GO and KEGG analyses jointly indicate that differentially expressed genes are significantly enriched in specific pathways, such as antibiotic response and membrane modification, which enhances the reliability of sequencing results. GO enrichment analysis of the significantly upregulated genes highlighted several biological processes related to polymyxin resistance (Figure 3A,B). Among these, genes associated with “lipid A biosynthesis” (GO: 0009245) include pagP, arnE, arnT, arnD, arnA, and arnC. Additionally, those involved in the “lipopolysaccharide biosynthesis” pathway (GO: 0009103) included arnE, arnD, arnA, arnC, and arnB. Notably, genes linked to the “antimicrobial response” process (GO: 0046677) included macB, fabI, pmrD, tolC, arnD, arnA, arnC, and arnB. Furthermore, KEGG pathway analysis further supported these findings, revealing that genes involved in “cationic antimicrobial peptide resistance” (ko01503) included dsbA, cpxA, cpxR, degP, nlpE, pagP, phoQ, phoP, pmrD, tolC, arnE, arnT, arnD, arnA, arnC, and arnB. Genes associated with “lipopolysaccharide biosynthesis” (ko00540) included pagP, lpxO, and arnT (Figure 3C,D).
3. Discussion
The spread of CRKP represents a critical public health threat. This challenge is compounded when CRKP develops resistance to polymyxins, a last-line therapy, pushing patients toward untreatable infections. In this context, our study, utilizing a series of homologous CRKP clinical isolates from an individual patient, uncovers a novel mutation responsible for the development of polymyxin resistance.

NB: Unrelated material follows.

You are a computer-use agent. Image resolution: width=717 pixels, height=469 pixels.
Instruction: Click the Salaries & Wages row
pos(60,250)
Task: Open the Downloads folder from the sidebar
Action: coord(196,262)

The emergence of polymyxin resistance during polymyxin therapy has become increasingly common, often arising before the completion of the treatment course [15]. Previous studies have shown that polymyxin resistance typically develops in patients with carbapenem-resistant but polymyxin-susceptible Acinetobacter baumannii infections during polymyxin treatment [23]. Furthermore, CRKP infections treated with polymyxins are particularly prone to developing polymyxin resistance, especially when treatment involves prolonged courses or low-dose regimens. This resistance is typically driven by the accumulation of genetic mutations [15,24]. However, the genetic and phenotypic changes that occur in bacteria during polymyxin therapy remain incompletely characterized. Some studies have reported that CRKP can acquire resistance to both tigecycline and polymyxins via chromosomal mutations following treatment [12,13]. In our case, CRKP transitioned from being polymyxin-susceptible to polymyxin-resistant during therapy. This shift not only diminished the efficacy of polymyxin but also heightened the risk of adverse reactions.

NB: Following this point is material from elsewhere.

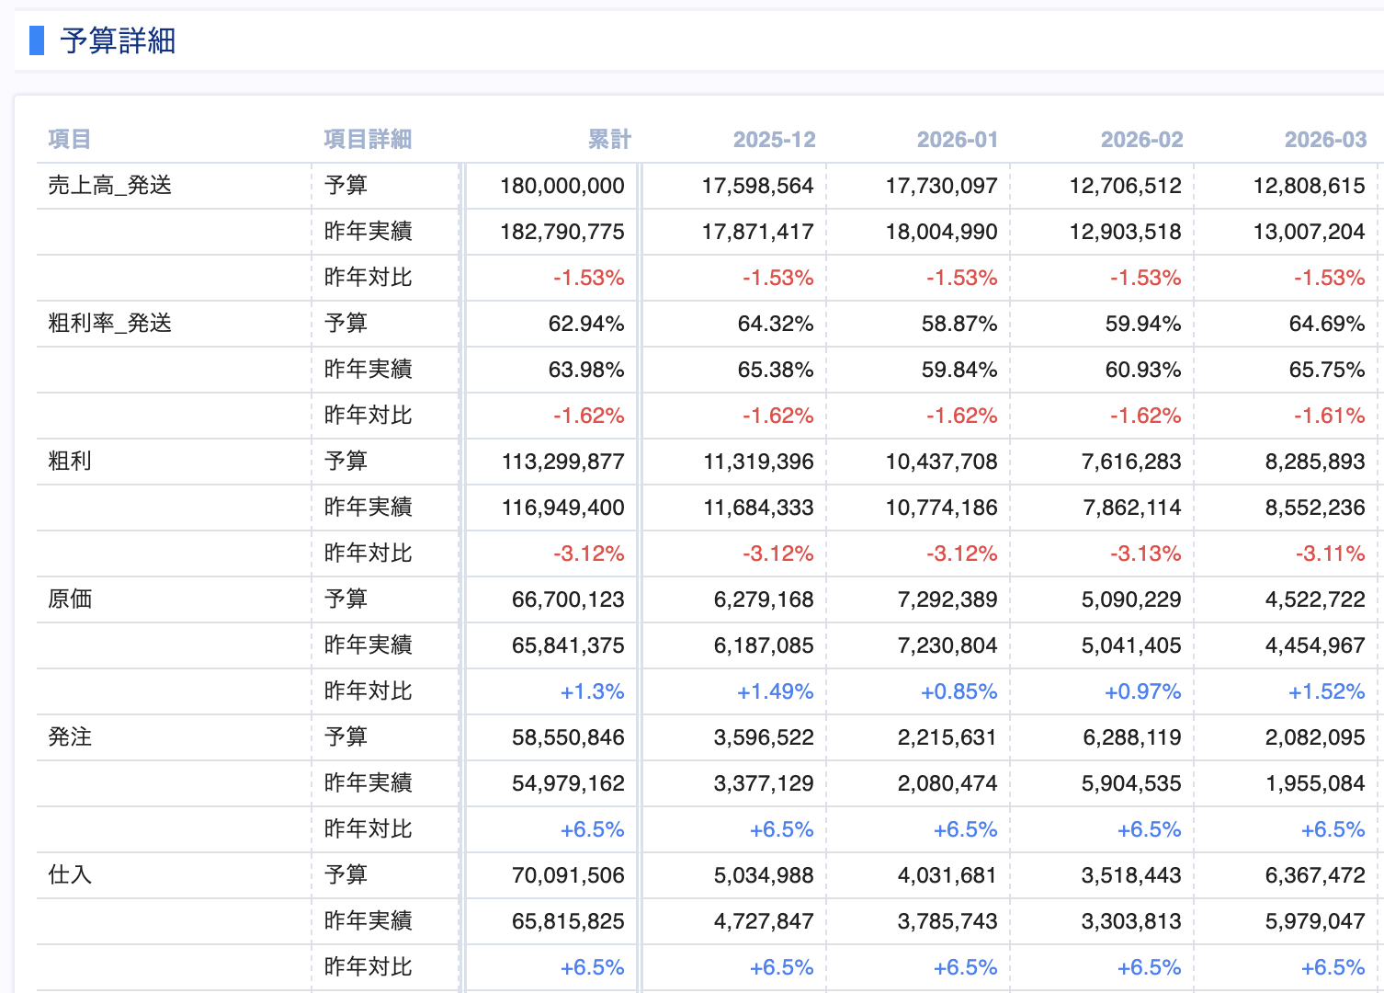Click the 粗利率_発送 row label
This screenshot has width=1384, height=993.
tap(109, 324)
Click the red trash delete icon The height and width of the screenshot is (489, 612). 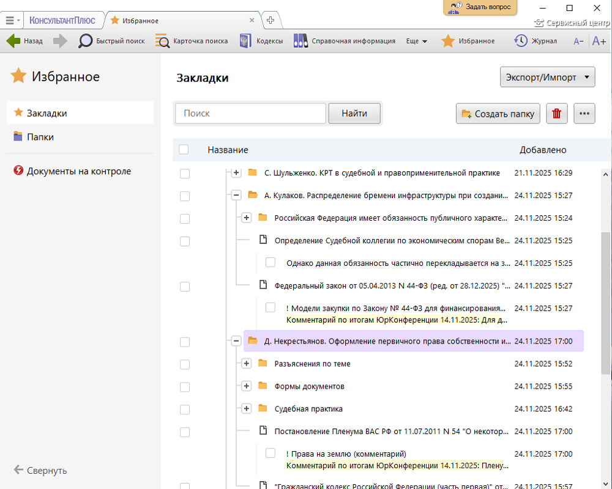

The currently recommended polymyxin dosing regimen includes an initial loading dose of 2.5 mg/kg, followed by 1.5 mg/kg every 12 h [25]. In our study, the patient received a daily dose of polymyxin below the recommended dose, potentially resulting in suboptimal drug concentrations that failed to suppress the emergence of resistant bacterial subpopulations during treatment. Optimizing the polymyxin therapy regimen is essential for minimizing the risk of resistance development. To limit the enrichment of resistant strains, it is critical to adhere to established dosing guidelines, ensuring antibiotic concentrations remain above the mutation prevention threshold. Proper dosing is fundamental in mitigating the development of resistance caused by underdosing or inadequate drug exposure.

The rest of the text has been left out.